Hubert's Lure by Ellen Zweig

A Dime museum, an old-time freak show, and all of the elements that lure you in--the banners, the bearded lady, the backwards feet of the elastic man. "Hubert's Lure" is a tribute to the original Hubert's, which graced 42nd Street from 1925 to the 1960s. Using traditional elements (painted banners and the 18th century magician's illusion, Pepper's Ghost), as well as video projections and miniatures, "

Hubert's Lure" evokes a place where human deviance is valuable.

"Zweig says she was drawn to the freak show subject because she wanted to explore the notion of a 'very narrow band of normality' that she says nobody fits into. 'If the truth be known, we're all freaks together.'

"Her project involves a video image of an actress (Zweig) decked out as a bearded lady, which is projected into an actual doll house set. The image was choreographed to appear as if it is actually using elements of the set." ("Naughty, Bawdy, Guady Was Never Like This," Tagami, New York Newsday.)

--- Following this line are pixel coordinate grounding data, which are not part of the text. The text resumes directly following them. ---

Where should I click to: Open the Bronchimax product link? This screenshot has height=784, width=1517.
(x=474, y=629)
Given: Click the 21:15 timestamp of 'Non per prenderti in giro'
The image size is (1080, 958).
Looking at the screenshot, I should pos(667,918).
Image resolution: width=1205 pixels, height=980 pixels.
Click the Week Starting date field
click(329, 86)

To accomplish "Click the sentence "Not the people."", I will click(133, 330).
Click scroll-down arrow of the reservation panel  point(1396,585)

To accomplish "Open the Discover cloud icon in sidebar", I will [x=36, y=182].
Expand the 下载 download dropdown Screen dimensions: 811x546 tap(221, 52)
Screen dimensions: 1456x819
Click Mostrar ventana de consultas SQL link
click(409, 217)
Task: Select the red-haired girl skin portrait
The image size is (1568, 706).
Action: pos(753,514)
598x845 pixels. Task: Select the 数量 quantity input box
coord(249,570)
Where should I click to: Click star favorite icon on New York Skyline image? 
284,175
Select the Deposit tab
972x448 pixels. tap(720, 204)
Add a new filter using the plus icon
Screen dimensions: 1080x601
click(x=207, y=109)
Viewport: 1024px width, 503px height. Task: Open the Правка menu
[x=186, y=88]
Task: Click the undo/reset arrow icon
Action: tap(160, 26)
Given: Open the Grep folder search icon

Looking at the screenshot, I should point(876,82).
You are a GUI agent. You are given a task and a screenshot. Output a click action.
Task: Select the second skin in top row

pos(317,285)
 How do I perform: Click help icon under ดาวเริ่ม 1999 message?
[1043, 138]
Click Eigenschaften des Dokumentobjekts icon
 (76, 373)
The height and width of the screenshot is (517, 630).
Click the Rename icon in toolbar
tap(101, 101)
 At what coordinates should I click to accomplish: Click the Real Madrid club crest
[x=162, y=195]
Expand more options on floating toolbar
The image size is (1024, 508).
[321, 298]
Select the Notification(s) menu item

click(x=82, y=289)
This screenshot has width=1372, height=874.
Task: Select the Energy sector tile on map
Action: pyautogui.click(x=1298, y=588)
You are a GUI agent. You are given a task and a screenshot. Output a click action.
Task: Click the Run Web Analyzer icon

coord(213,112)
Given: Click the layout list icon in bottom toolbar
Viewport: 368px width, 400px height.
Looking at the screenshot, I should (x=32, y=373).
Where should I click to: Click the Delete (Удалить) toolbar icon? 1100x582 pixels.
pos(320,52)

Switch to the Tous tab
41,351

"The Dime museum, probably invented by Barnum in 1841, was a museum of oddities. Modern social scientists and reformers, appalled at what they considered the degradation of human beings in the freak shows, saw these "strange" people as stigmatized, rejected and devalued. They medicalized deformity causing "freaks" to be locked up in the hospitals or special schools." (Ellen Zweig in original installation proposal.)

Artists' Biography

Ellen Zweig works in video, installation and performance, She has shown her work in Europe, Australia and the U.S., most recently at PS 1, Art in General and the New Mexico Museum of Fine Arts in Santa Fe. She has a permanent installation at the Exploratorium in San Francisco and her collaborative piece, "Critical Mass," was at the List Center for the Visual Arts at MIT, Cambridge, in October 1994.